Separation of structural polycyclic aromatic hydrocarbon isomers by liquid chromatography using surfactant as stationary phase rigidity inducer

Abstract

This study was aimed to enhance the separation efficiency of a monomeric C18 column on the separation of isomeric polycyclic aromatic hydrocarbons (PAHs) by adding a surfactant into the mobile phase with a concentration lower than its critical micellar concentration (CMC). This surfactant will be adsorbed onto the stationary phase. The adsorbed surfactants lead to an increase in stationary phase rigidity which increase the selectivity (α) and retention factor (k') of the compound separation. In this study, 5 types of surfactants (ethylammoniumchloride, diethylamine hydrochloride, butylamine, hexylamine and octylamine) were employed as rigidity inducers. A pH6 carbonate buffer/acetonitrile (30/70) was used as mobile phase. The amounts of surfactant adsorbed on the column were determined by frontal analysis. The temperature was varied from 0 to 40 ℃ with a 10 degree increment. Triphenylene, benz[a]anthracene, benzo[k]fluoranthrene and dibenz[a,c]anthracene were used as the solute probes. Our results showed that surfactants were adsorbed onto the surface of a monomeric C₁₈ stationary phase via electrostatic interactions.

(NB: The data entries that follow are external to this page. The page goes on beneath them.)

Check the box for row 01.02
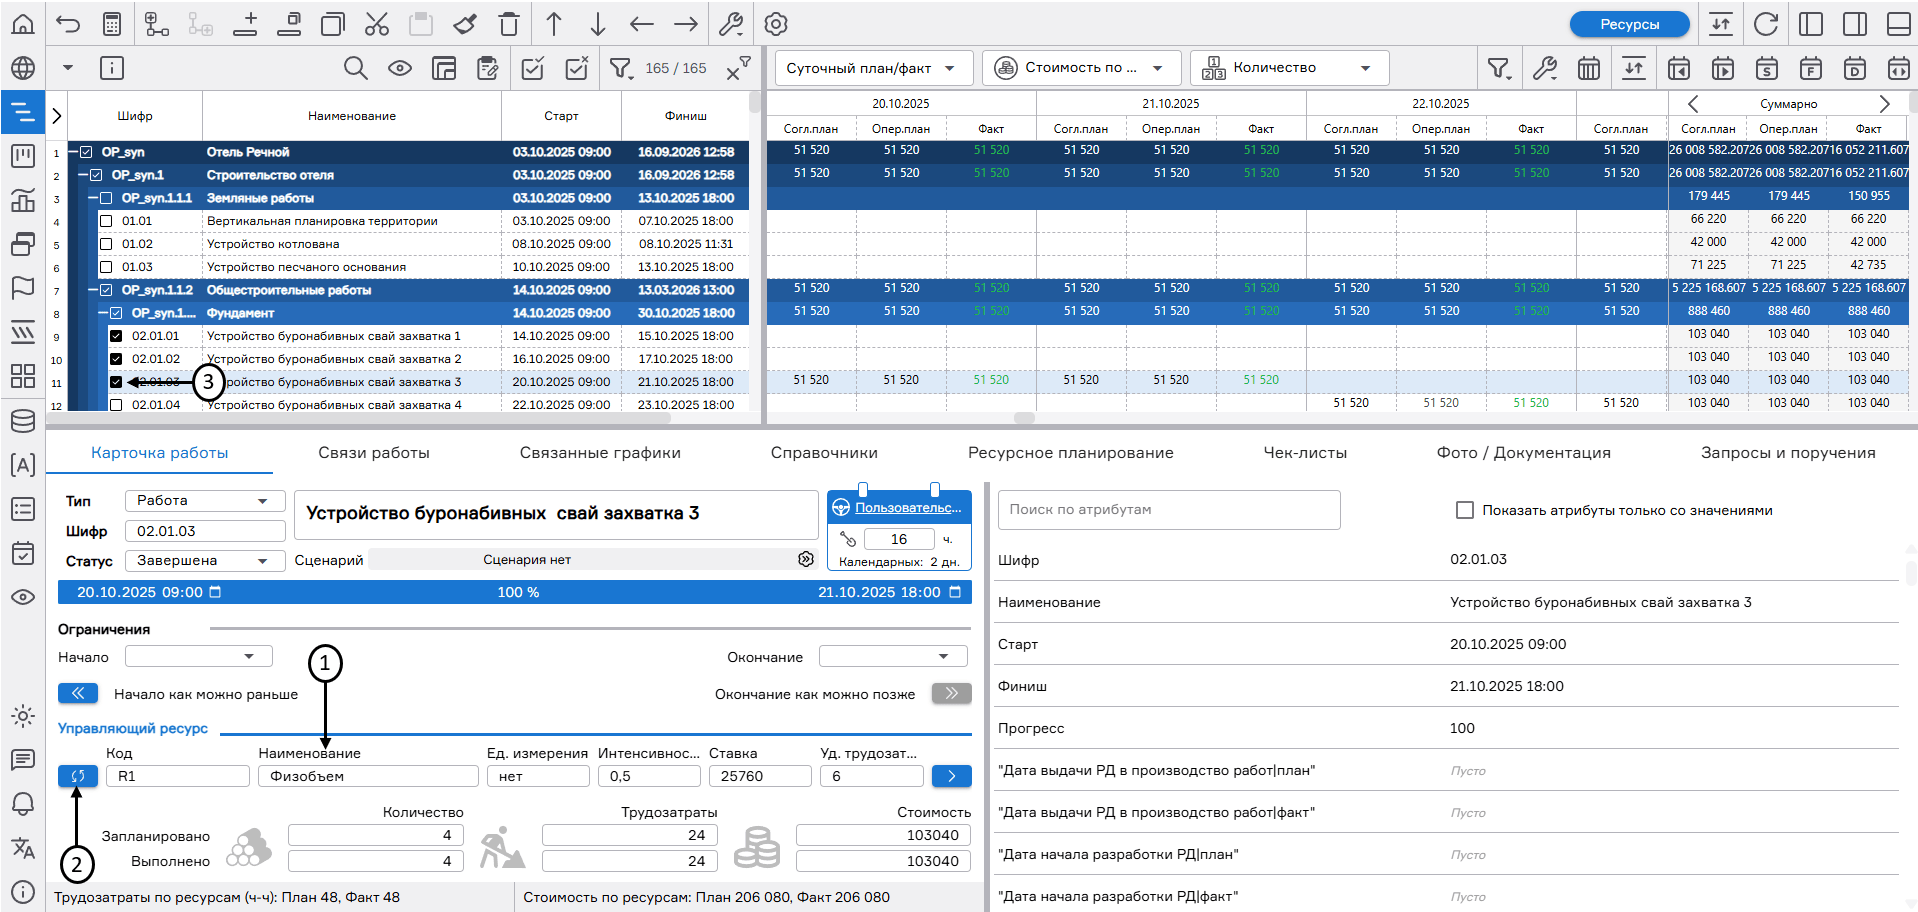Image resolution: width=1918 pixels, height=912 pixels. click(x=106, y=244)
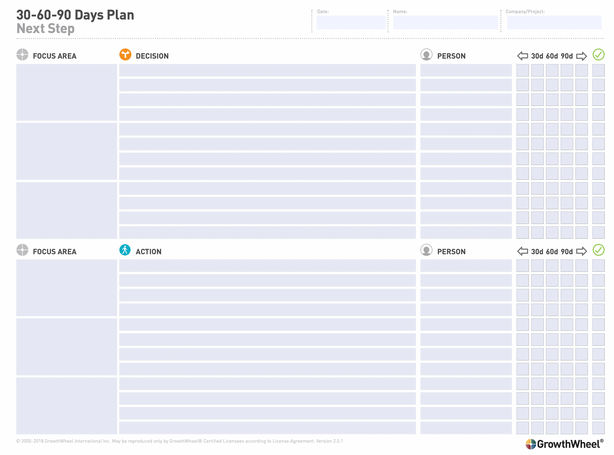Click the GrowthWheel logo
Image resolution: width=614 pixels, height=455 pixels.
(564, 444)
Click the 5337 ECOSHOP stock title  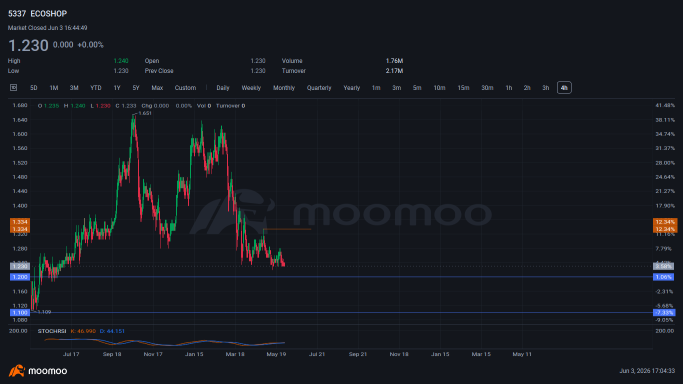pos(37,14)

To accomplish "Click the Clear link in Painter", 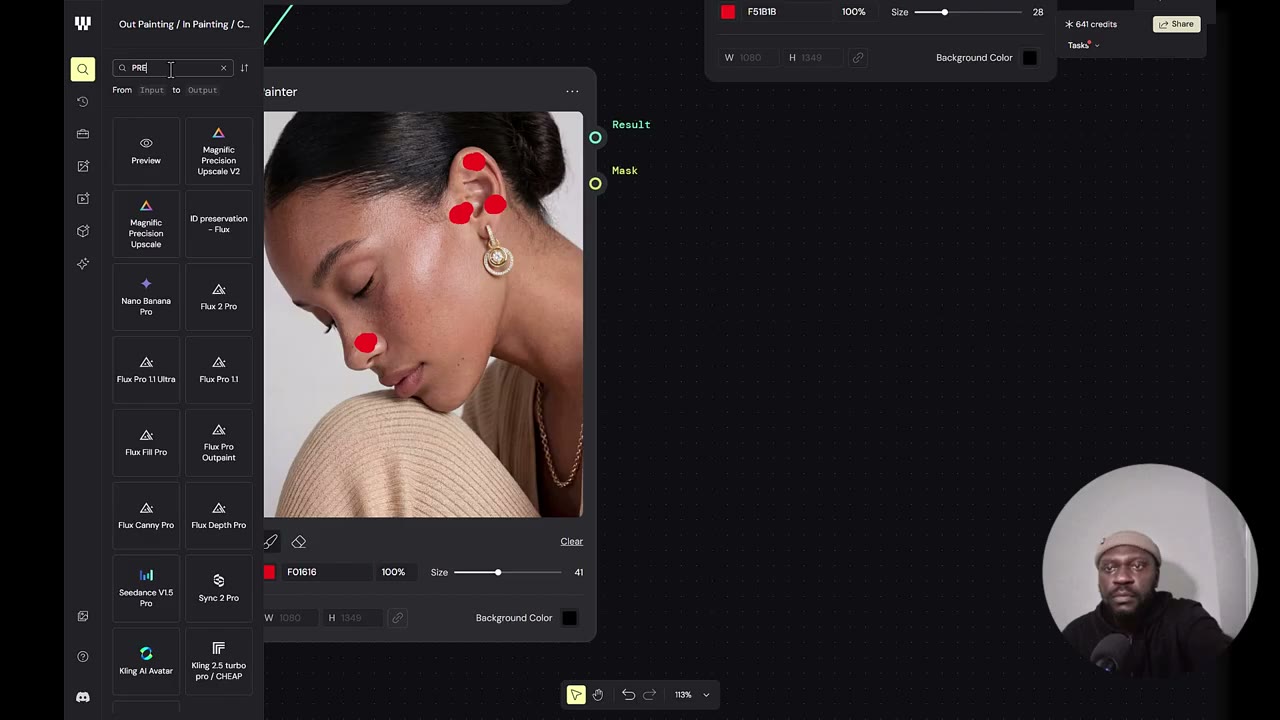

Selectivity and retention factors obtained from using ethylammoniumchloride as the rigidity inducer were higher than the other surfactants. In comparison with a system without addition of the surfactant, the selectivity and retention factors were most improved at 0 ℃. This technique gave the higher precision on the separation of PAHs (%RSD < 1.0%). This method was used for separation of 5- and 6-methoxyflavone. Selectivity and retention factors of 5- and 6-methoxyflavone obtained from using ethylammoniumchloride at 0 ℃ as the rigidity inducers were higher than the other surfactants.